Export as csv in beeline hive

Defcon picture Defcon · Sep 19, 2016 · Viewed 37.8k times · Source

I am trying to export my hive table as a csv in beeline hive. When I run the command !sql select * from database1 > /user/bob/output.csv it gives me syntax error.

I have successfully connected to the database at this point using the below command. The query outputs the correct results on console.

beeline -u 'jdbc:hive2://[databaseaddress]' --outputformat=csv

Also, not very clear where the file ends up. It should be the file path in hdfs correct?

Answer

ozw1z5rd picture ozw1z5rd · Sep 23, 2016

When hive version is at least 0.11.0 you can execute:

INSERT OVERWRITE LOCAL DIRECTORY '/tmp/directoryWhereToStoreData' 
ROW FORMAT DELIMITED 
FIELDS TERMINATED BY ','  
LINES TERMINATED BY "\n"
SELECT * FROM yourTable;

from hive/beeline to store the table into a directory on the local filesystem.


Alternatively, with beeline, save your SELECT query in yourSQLFile.sql and run:

beeline -u 'jdbc:hive2://[databaseaddress]' --outputformat=csv2 -f yourSQlFile.sql > theFileWhereToStoreTheData.csv 

Also this will store the result into a file in the local file system.

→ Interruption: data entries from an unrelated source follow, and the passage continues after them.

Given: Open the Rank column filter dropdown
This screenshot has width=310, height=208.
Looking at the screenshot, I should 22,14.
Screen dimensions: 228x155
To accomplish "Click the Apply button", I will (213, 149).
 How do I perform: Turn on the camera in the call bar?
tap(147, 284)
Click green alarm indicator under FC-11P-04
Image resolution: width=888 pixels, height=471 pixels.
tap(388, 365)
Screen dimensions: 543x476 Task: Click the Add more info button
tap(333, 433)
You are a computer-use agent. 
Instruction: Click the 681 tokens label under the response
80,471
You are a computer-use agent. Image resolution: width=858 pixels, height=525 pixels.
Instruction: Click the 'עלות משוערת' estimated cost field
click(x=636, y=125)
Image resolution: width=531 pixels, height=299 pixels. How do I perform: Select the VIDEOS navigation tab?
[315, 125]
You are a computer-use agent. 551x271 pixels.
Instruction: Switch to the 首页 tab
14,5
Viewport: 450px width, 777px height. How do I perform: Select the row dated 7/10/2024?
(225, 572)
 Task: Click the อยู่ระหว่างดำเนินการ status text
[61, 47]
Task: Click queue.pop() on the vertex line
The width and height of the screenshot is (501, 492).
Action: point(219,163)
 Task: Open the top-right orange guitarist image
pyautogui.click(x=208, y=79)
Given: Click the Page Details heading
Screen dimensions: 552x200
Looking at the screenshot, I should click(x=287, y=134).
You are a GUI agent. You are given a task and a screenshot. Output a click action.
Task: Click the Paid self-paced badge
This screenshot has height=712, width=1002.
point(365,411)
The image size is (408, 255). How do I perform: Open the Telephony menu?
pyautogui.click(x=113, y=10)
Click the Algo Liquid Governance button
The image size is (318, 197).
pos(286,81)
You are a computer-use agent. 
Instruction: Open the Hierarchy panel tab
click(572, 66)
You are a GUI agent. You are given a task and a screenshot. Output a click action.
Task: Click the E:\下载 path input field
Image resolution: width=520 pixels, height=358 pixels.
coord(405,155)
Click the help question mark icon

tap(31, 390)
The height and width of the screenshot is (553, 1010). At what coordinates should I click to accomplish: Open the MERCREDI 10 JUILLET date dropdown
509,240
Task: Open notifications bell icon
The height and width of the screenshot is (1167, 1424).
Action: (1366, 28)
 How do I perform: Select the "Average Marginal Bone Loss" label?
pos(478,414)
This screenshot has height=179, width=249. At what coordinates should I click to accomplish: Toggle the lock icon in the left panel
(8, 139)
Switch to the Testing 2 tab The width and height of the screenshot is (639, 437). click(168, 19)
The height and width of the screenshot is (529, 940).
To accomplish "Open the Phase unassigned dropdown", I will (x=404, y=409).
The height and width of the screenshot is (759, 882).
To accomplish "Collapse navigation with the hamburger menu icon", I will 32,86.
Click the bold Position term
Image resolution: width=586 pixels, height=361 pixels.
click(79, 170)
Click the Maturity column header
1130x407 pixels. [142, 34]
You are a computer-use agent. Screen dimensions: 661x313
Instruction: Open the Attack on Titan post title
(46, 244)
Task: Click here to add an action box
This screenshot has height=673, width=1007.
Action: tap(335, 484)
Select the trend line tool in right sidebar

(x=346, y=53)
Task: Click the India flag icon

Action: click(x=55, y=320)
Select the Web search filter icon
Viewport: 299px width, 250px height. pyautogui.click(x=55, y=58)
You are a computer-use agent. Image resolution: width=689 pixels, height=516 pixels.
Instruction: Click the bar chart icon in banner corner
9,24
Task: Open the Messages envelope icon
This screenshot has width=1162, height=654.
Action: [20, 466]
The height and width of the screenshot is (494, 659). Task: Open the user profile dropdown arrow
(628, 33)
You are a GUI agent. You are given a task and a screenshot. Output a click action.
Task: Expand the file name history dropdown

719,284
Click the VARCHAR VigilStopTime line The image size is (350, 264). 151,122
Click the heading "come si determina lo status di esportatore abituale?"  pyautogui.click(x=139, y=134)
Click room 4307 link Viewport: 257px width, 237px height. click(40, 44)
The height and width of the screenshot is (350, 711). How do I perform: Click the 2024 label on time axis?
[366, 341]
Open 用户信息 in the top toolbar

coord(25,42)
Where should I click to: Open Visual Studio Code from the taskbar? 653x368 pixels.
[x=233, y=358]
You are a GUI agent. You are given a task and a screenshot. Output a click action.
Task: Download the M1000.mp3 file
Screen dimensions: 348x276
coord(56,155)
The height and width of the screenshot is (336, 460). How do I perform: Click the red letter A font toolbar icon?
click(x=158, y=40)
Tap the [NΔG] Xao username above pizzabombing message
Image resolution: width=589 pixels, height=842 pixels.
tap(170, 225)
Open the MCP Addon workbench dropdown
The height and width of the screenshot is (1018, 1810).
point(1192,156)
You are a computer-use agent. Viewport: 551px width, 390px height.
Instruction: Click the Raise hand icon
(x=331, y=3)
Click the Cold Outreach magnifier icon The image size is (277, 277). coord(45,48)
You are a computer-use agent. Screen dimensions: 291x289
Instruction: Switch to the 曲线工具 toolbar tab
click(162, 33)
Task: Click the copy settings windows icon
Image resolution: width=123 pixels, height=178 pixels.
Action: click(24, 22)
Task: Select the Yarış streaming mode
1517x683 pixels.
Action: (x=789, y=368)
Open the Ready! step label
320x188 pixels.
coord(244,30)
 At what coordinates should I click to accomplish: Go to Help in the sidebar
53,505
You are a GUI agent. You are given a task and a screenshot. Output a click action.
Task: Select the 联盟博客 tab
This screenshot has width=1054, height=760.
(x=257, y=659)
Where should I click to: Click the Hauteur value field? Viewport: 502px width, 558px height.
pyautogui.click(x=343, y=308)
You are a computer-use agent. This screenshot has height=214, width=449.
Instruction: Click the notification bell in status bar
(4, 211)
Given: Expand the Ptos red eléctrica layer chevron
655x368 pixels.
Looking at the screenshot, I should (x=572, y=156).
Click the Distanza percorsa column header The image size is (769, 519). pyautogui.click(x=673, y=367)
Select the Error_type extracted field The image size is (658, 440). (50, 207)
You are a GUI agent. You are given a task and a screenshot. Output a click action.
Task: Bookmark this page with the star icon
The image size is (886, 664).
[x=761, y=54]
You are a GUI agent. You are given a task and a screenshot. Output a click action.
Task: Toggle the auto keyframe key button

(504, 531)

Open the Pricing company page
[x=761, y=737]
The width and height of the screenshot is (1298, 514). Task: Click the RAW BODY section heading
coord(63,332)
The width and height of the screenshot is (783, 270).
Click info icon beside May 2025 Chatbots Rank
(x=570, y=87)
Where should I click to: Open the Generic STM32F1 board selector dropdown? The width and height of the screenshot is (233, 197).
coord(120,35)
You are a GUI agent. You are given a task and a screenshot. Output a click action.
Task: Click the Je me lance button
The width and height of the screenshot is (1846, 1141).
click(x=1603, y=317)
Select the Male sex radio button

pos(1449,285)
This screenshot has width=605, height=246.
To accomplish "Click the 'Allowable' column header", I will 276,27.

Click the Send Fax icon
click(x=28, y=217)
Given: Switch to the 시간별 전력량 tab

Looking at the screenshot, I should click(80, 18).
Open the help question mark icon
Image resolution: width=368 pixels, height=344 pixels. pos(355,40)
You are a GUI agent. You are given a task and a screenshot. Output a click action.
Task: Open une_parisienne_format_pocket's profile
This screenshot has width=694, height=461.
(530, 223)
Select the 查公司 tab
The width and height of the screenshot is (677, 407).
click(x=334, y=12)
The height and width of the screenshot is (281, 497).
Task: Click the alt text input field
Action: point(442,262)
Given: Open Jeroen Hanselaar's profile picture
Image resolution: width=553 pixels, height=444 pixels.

From hive, to store the data somewhere into HDFS:

CREATE EXTERNAL TABLE output 
LIKE yourTable 
ROW FORMAT DELIMITED 
FIELDS TERMINATED BY ','
LINES TERMINATED BY '\n'
LOCATION 'hfds://WhereDoYou/Like';

INSERT OVERWRITE TABLE output SELECT * from yourTable;

then you can collect the data to a local file using:

hdfs dfs -getmerge /WhereDoYou/Like

This is another option to get the data using beeline only:

env HADOOP_CLIENT_OPTS="-Ddisable.quoting.for.sv=false" beeline -u "jdbc:hive2://your.hive.server.address:10000/" --incremental=true --outputformat=csv2 -e "select * from youdatabase.yourtable" 

Working on:

Connected to: Apache Hive (version 1.1.0-cdh5.10.1)
Driver: Hive JDBC (version 1.1.0-cdh5.10.1)
Transaction isolation: TRANSACTION_REPEATABLE_READ
Beeline version 1.1.0-cdh5.10.1 by Apache Hive